Learning about Medium Trust

Remove High Powered APIs
No WMI calls, no SMO calls. The whole point of CAS is that you don’t trust your users to not figure out how to call a potentially dangerous API like WMI or SMO, so you mark the application as untrusted. This makes it impossible for you (or anyone else) to upload code to your website that calls these potentially dangerous API’s

WebPermission

My site was using a component that pulled and RSS feed from a third site and merged it into my page. That blew up on medium trust, but started working again when added:

<trust level=”Medium” originUrl=”http://del\.icio\.us/.*”/>

Presumably more URLs could be added to the list using the regex operator | (meaning or), e.g.

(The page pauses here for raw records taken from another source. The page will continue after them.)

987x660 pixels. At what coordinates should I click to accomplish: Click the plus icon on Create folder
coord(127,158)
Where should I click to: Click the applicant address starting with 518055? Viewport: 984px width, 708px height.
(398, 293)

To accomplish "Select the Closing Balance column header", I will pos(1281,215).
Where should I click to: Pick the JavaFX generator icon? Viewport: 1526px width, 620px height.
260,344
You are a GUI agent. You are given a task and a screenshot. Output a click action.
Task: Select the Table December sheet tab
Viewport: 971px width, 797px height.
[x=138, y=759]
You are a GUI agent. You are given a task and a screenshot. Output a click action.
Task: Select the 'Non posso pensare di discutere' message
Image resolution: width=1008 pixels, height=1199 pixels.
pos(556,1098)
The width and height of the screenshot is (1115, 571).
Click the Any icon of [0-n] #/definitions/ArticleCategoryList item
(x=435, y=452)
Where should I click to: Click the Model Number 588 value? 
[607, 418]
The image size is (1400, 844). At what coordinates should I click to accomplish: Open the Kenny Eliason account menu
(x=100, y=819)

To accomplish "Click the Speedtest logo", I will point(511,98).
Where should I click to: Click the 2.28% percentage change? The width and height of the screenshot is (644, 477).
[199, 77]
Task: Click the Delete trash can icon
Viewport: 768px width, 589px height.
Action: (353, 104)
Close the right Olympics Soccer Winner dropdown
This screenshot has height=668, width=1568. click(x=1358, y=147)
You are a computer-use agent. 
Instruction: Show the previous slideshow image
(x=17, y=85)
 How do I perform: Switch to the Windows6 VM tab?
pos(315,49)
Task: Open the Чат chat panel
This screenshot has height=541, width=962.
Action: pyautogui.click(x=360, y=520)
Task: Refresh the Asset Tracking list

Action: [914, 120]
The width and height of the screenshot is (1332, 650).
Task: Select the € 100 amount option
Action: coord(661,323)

<trust level=”Medium” originUrl=”http://del\.icio\.us/.*|http://www\.yahoo\.com/.*”/>

Custom web.config Sections
My blowery HTTP component blew up on medium trust, but worked again when I added requirePermission=”false” to the appropriate place under configSection

<configSections>
<sectionGroup name=”blowery.web”>
<section name=”httpCompress”
type=”blowery.Web.HttpCompress.SectionHandler, blowery.Web.HttpCompress”
requirePermission=”false”
/>
</sectionGroup>

Under medium trust, you can’t read most web.config entries directly, except for the above noted pattern.

Response.Flush/Response.Close yeilds SecurityPermission error
Replace with Response.End and hope for the best

Learing about ASP.NET output caching

How it works
You add a directive, something like

<%@ OutputCache Duration=”3600″ VaryByParam=”none” %>

The page then puts the HTML output of the page or user control into the Cache object.  Next time you get a request, the rendering engine loads a cache control instead, something like an HTML literal that gets it’s data from cache.

To test your caching strategy, load your pages twice.

Gotcha: When the control come from cache, you can’t reference that control. 
So all the code behind that references the control need to check to see if the control exists (is equal to null or Nothing)

Gotcha: When you dynamically load a control, it isn’t the same data type if it came from cache

myUC = LoadControl(“~/MyUC.ascx”)

If the control came from cache, it isn’t of type, MyUC, it is a cached control.

Gotcha: Code behind in the user control doesn’t run when a user control is loaded from cache.  For example, if your control needs to register a JavaScript or CSS file (which requires modifying the parent pages <head> tag), it won’t run.

Gotcha: Tilda URL’s stop working. 
If you reference an image by something like:

    ImageUrl=”~/images/mypic.png”

The first time this is rendered, it will calculate the correct relative path.  If this is called again from say a subfolder, it will use the relative path that was correct for the page that called it first.

Gotcha: Programmatically clearing the cache requires adding a dependency to EVERY page and user control.

(I think changing web.config will also clear caches, but this is heavy handed)

General pattern for a cache clearing system: (Ref. http://aspalliance.com/668)
    Create a dependency object on application start.
        HttpContext.Current.Cache.Insert(“Pages”, DateTime.Now, Nothing, _
        System.DateTime.MaxValue, System.TimeSpan.Zero, _
        System.Web.Caching.CacheItemPriority.NotRemovable, Nothing)

    Make all pages inherit from a custom page class,  e.g.

        Public Class SmartPage
            Inherits Web.UI.Page
   
    In the load event add this:
       Response.AddCacheItemDependency(“Pages”)
      
    On an admin page, put this behind a button:
       HttpContext.Current.Cache.Insert(“Pages”, DateTime.Now, Nothing, _
            System.DateTime.MaxValue, System.TimeSpan.Zero, _
            System.Web.Caching.CacheItemPriority.NotRemovable, _
            Nothing)

When to Use
So far, given these gotchas, Output caching is best for:

Simple pages (easy to see what the dependencies are)
Almost static pages (especially if the dynamic parts are derived from slowing changing files, like web.config)
Completely static pages, such as document oriented pages.

When the page is complex, you may need to switch to data caching, where you cache smaller objects, like dataset that holds a state list.  Caching at an user webcontrol or page level might cause some of the gotchas I’ve mentioned, especially if the state list is on an otherwise highly dynamic page.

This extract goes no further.